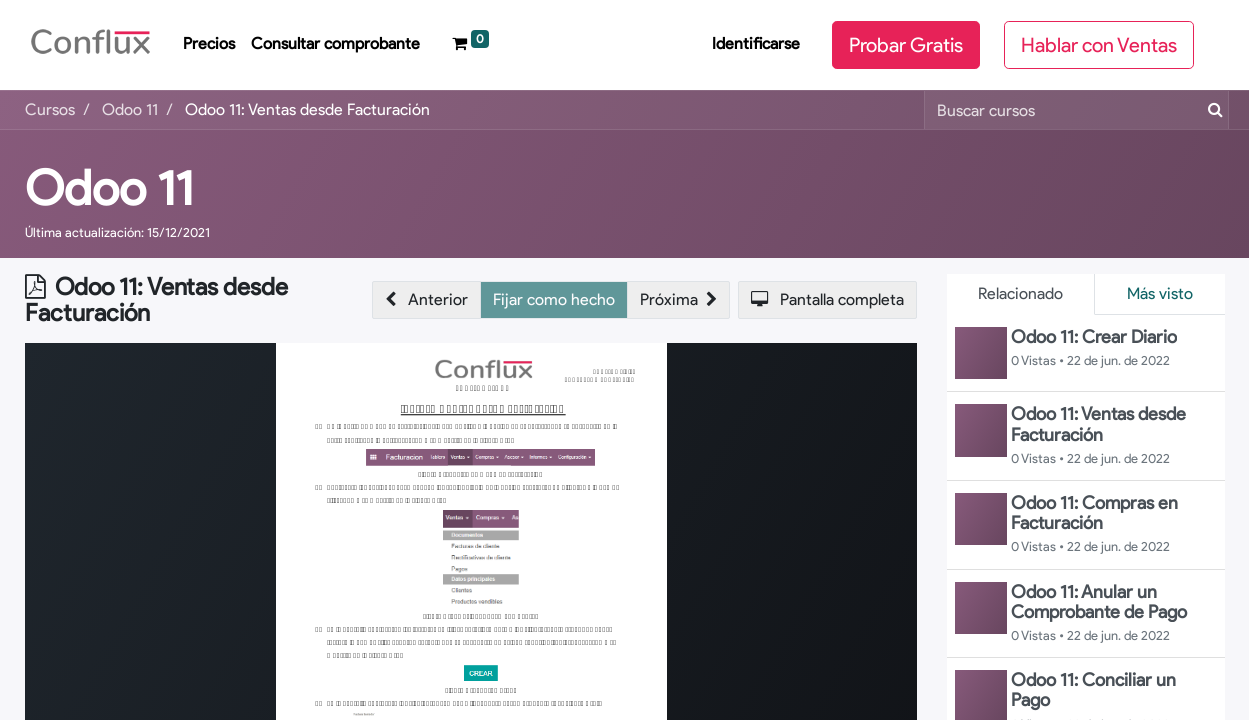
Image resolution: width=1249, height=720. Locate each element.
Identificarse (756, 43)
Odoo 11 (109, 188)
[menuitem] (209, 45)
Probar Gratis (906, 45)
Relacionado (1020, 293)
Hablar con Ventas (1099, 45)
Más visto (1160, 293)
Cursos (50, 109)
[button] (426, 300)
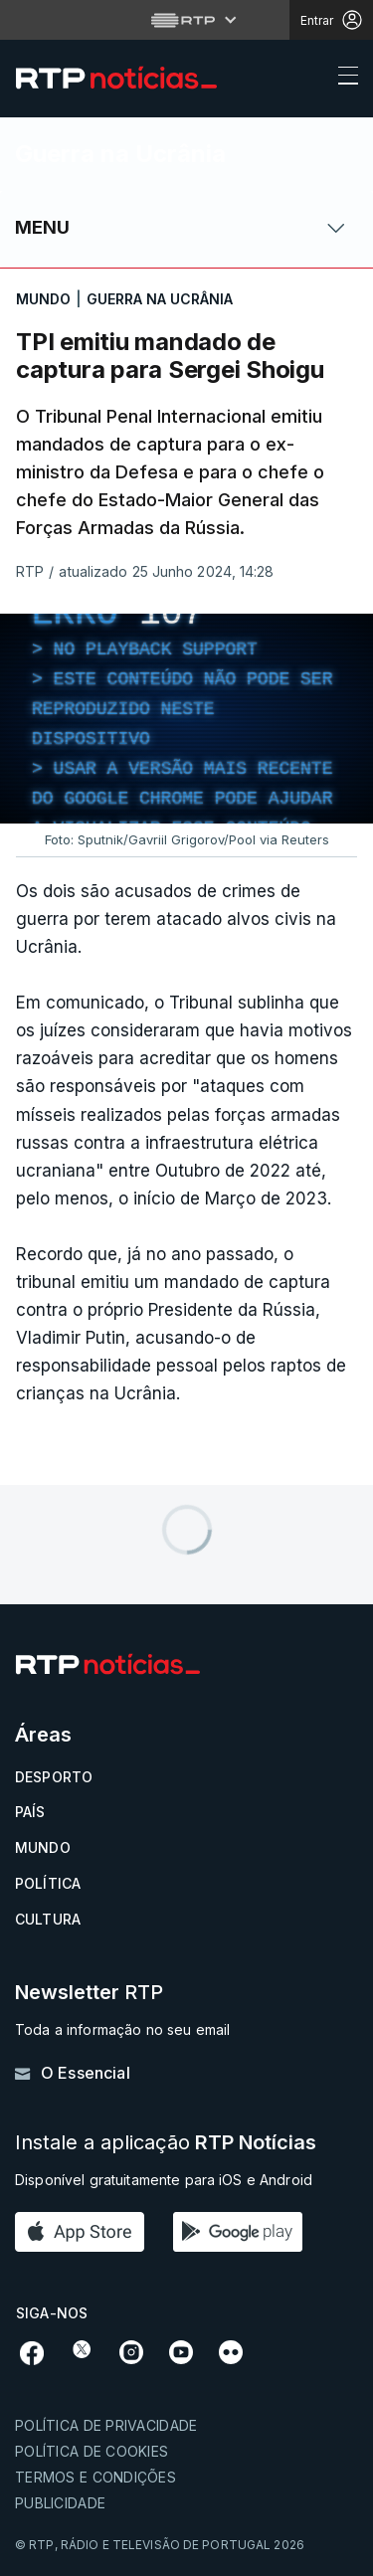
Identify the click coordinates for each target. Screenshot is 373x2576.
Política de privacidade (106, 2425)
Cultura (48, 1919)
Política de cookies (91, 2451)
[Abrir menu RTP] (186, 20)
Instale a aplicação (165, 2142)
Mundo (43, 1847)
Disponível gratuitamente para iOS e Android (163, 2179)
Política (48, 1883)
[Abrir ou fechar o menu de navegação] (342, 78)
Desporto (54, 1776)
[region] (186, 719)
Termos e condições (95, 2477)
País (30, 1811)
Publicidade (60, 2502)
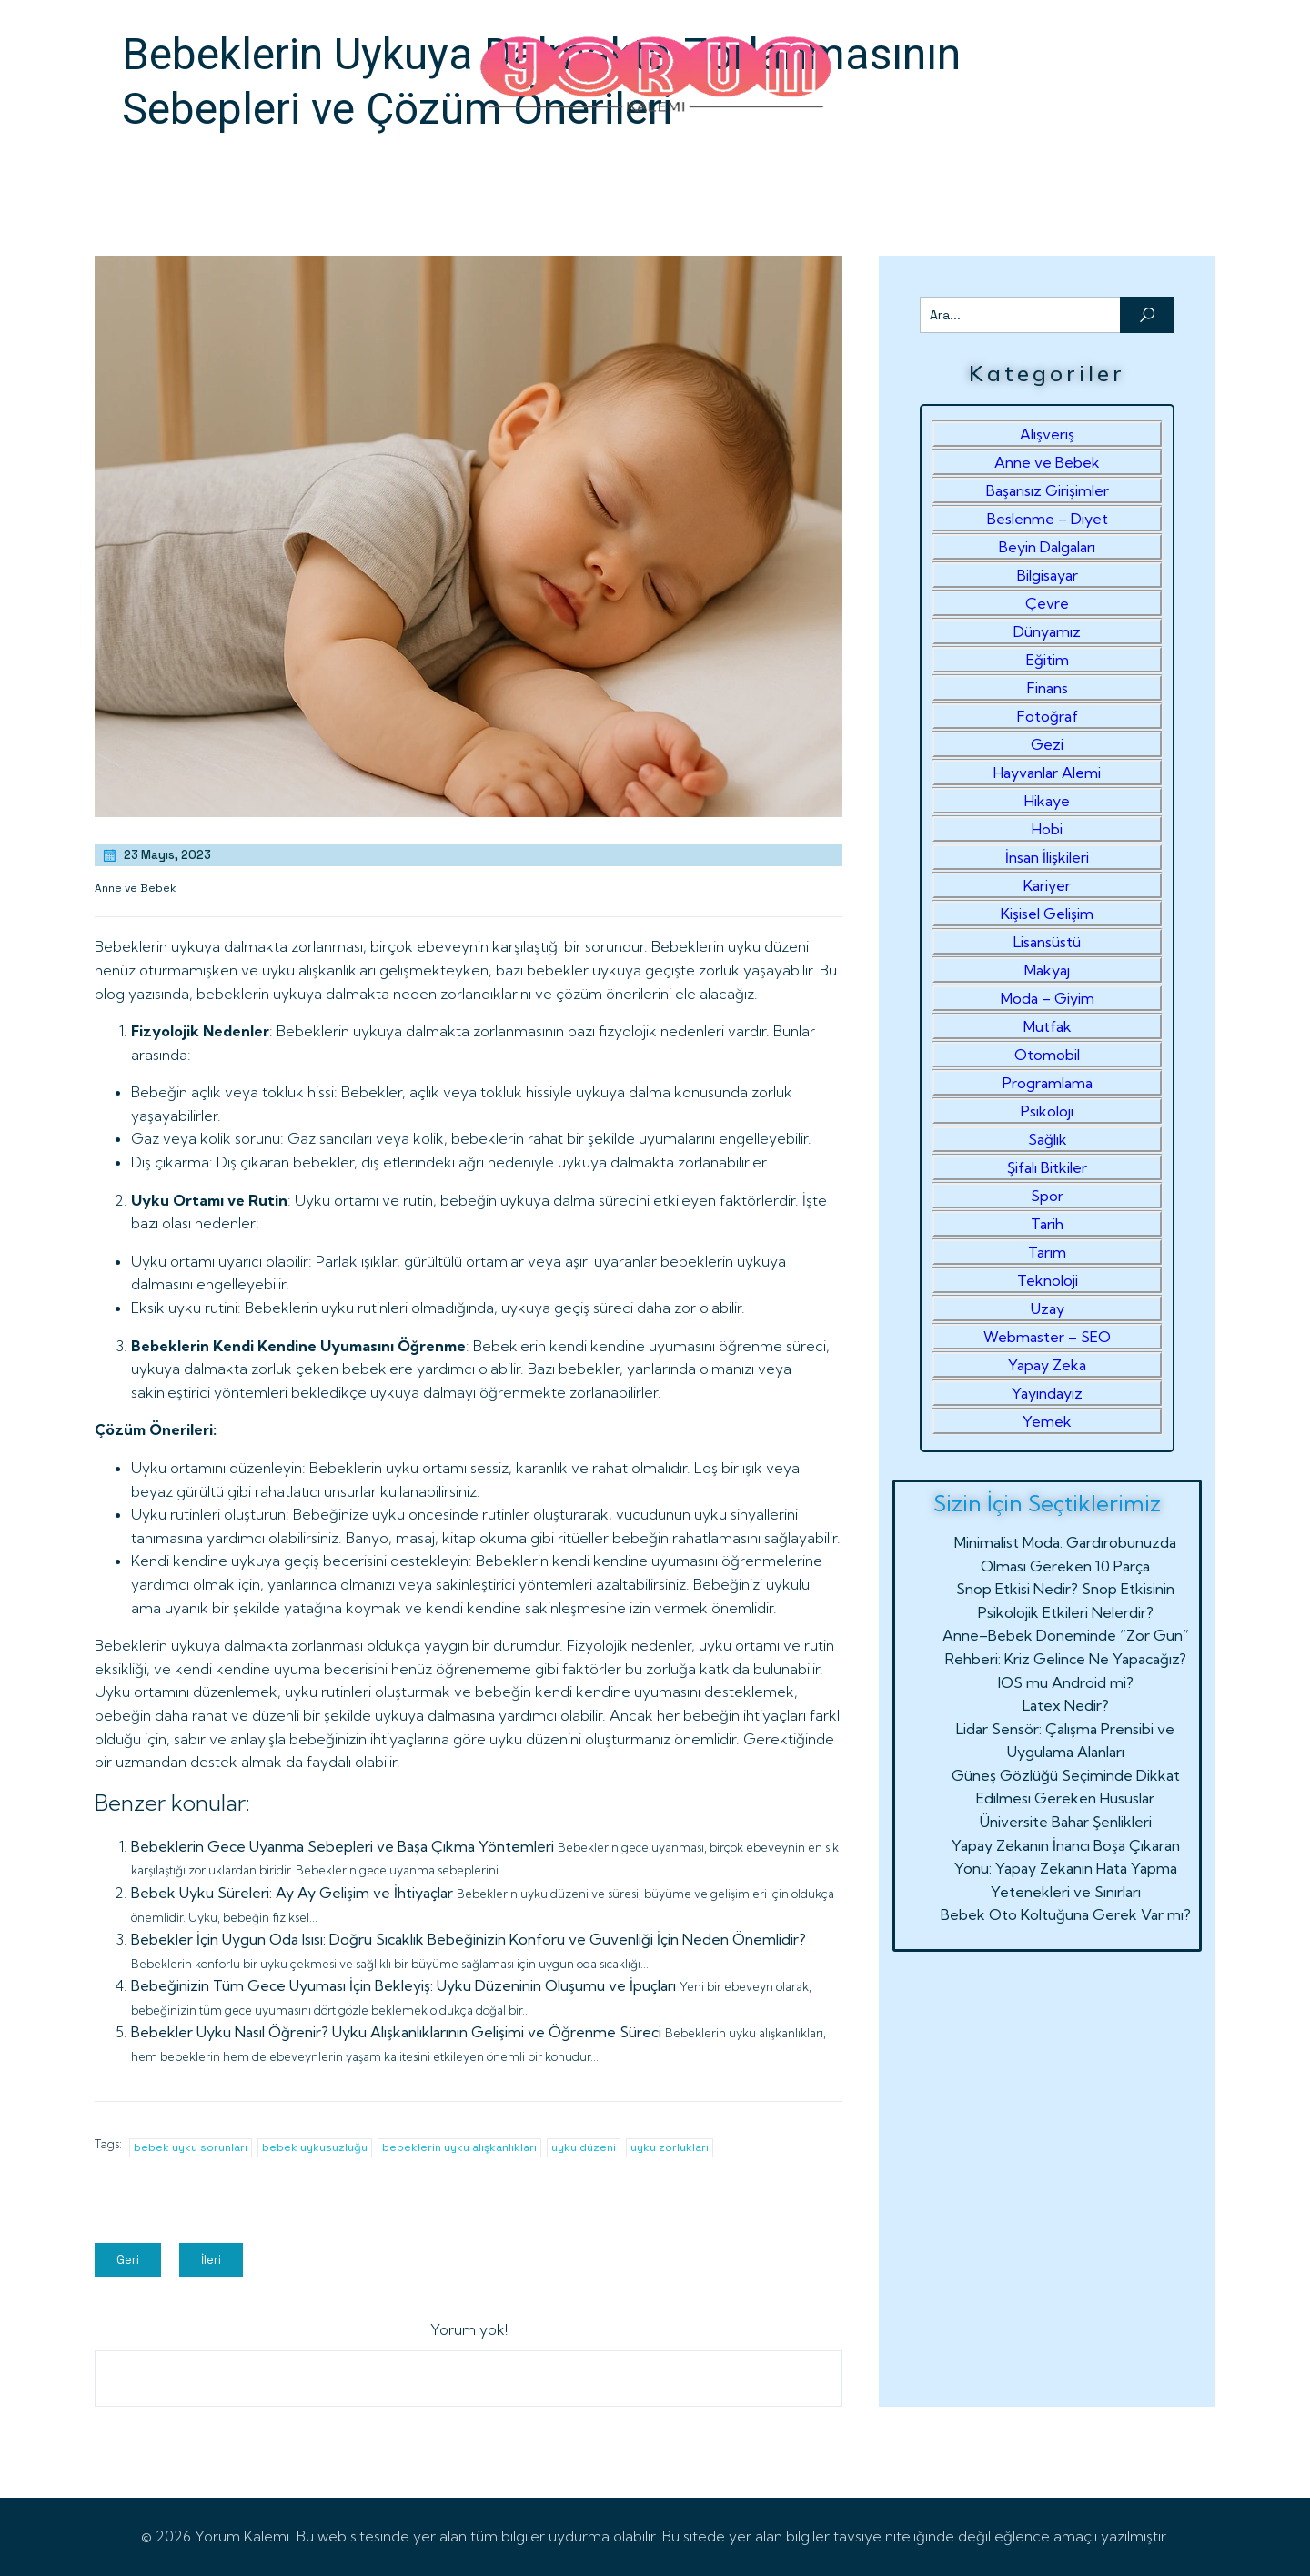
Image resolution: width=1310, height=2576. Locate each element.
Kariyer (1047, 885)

> _Your instructions_
Rescale the records above by writing out every line in full, multiplying each coordinate pair by 1.95 and rounding to whole numbers, with halves rounded up. Leave the stated image sizes unchanged, and leave the pictures out.

> _Task output_
Image resolution: width=1249, height=720. Locate each element.
Identificarse (1474, 84)
Odoo 11 (213, 367)
[menuitem] (408, 88)
Probar Gratis (1767, 88)
Relacionado (1989, 571)
Hablar con Ventas (2143, 88)
Más visto (2262, 571)
Cursos (98, 213)
[button] (831, 585)
Identify the click coordinates for each target. Screenshot is 373x2576.
Política de privacidade (207, 4729)
Cultura (94, 3742)
Política de cookies (177, 4779)
[Abrir menu RTP] (363, 39)
Instale a aplicação (322, 4177)
Mundo (84, 3602)
Disponível gratuitamente para iOS e Android (318, 4249)
Política (94, 3672)
[Abrir ou fechar o menu de navegação] (667, 152)
Desporto (105, 3463)
[region] (363, 1402)
Termos e condições (185, 4830)
País (59, 3531)
Publicidade (117, 4879)
Image resolution: width=1310, height=2576. Locate each element.
Kariyer (2042, 1726)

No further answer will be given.